Using SCAR and ITS DNA markers, we were able to clearly identify M. graminicola. We developed a SCAR marker that allows fast identification of M. graminicola from a single J2 and could be used as a diagnostic tool. Sequencing of SCAR-PCR product from different populations revealed that this sequence is weakly polymorphic inside the M. graminicola species (data not shown) and so constitutes a stable substantial DNA marker. This marker will support RKN management, since agricultural practices are key determinants to manage the build-up of nematode field populations and should be adapted to each Meloidogyne species [42].

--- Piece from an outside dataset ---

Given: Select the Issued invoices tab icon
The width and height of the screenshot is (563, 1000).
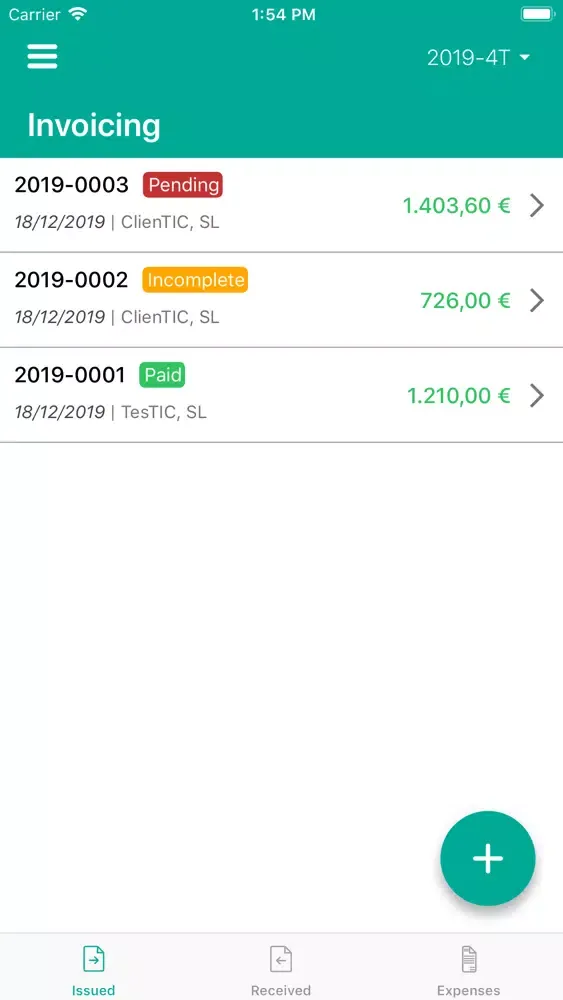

In addition, ITS sequence can be used to reveal intraspecific variability among M. graminicola populations [23,24]. Sequence polymorphisms at the level of the ITS sequences allowed us to define four haplotypes from Vietnamese populations. The nuclear rDNA genes and ITS sequences have been found as good nuclear markers that could be used in the identification of several Meloidogyne spp. [23,33]. However, the polymorphism of these markers is limited in comparison with mitochondrial DNA markers [4,48]. Recent studies suggest that nucleotide variations could be found in sequences from the M. graminicola mitochondrial amplification product ([49]; Bellafiore et al., unpublished data). We postulate that more intraspecific molecular diversity exists but new M. graminicola specific mitochondrial DNA markers have to be developed to reveal it. Access to more DNA markers and M. graminicola populations from the rest of the world would certainly improve the strength of the analysis and address the question of the identification of M. graminicola diversity. Mitotic parthenogenetic RKN have an apparent genetic homozygosity whereas amphimictic RKN present more heterogeneity [50]. As M. graminicola belongs to RKN species with a meiotic facultative parthenogenetic reproduction mode [2], which is an intermediate between the amphimictic and mitotic parthenogenetic modes, this nematode species could present more heterogeneity than the mitotic parthenogenetic RKN. If ITS could be used to identify M. graminicola, further markers including microsatellites need to be developed to explore the genomic intraspecific M. graminicola diversity. In particular, new mitochondrial and nuclear markers could help to investigate the evolutionary history of this species (phylogeography) but also to study the dynamic of their populations (e.g., gene flow, population variation size, or importance of each breeding system in variable environmental conditions).